Feb 18, 2017

7th Sunday - "Is this too much?"



Love your enemies and pray for those who persecute you

Leviticus 19:1-2,
1 Corinthians 3:16-23
Matthew 5:38-48


Our Scriptures this Sunday bring us further along the road of Jesus' moral teaching.  This week the fundamental call to love one another, in particular to "love your enemies" and "to pray for those who persecute you" present a great challenge to our natural desire to get back at those who do us wrong.  It is a call to non-violence of which we have seen powerful examples in history: the early Christian martyrs of our Church, Mahatma Ghandi, and in our own country Martin Luther King have been historical examples of peaceful protest, in the face of oppression and forced evil upon the innocent.  Our present day peaceful marches for the right to life are a perfect example of an application of Jesus’ teaching.

While we may acquaint such events as acts of social justice, Jesus’ teaching applies to our everyday lives, marching or not.  Our Lord was not so much a social activist with political ties but rather offers all of humanity a new insight on how we are to live in this world.  As followers of Christ, we have a particular responsibility and opportunity to show the world what Jesus meant for all. His call to act with non-violence in the face of evil is a powerful position to take the higher road of love as a guide.

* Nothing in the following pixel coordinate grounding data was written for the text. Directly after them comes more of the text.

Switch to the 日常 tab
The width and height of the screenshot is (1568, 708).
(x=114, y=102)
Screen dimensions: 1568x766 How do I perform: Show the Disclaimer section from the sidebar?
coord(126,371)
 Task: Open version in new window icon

Yet it brings up the question we may ask about how difficult and realistic this teaching may be.  How is it possible to love your enemy; to turn the other cheek in the face of aggression? When we feel we are criticized unfairly or our reputation is defamed or someone we care about is harmed by another, our natural reaction is defensive with a desire to seek revenge. So, am I supposed to be a door mat? 

Then maybe the most impossible demand: “Be perfect just as your heavenly Father is perfect.” Come on now! I’m far from God’s perfection. But, the real power here is that Jesus speaks about the love of God and how to love as God loves. That is what should be made more perfect in us.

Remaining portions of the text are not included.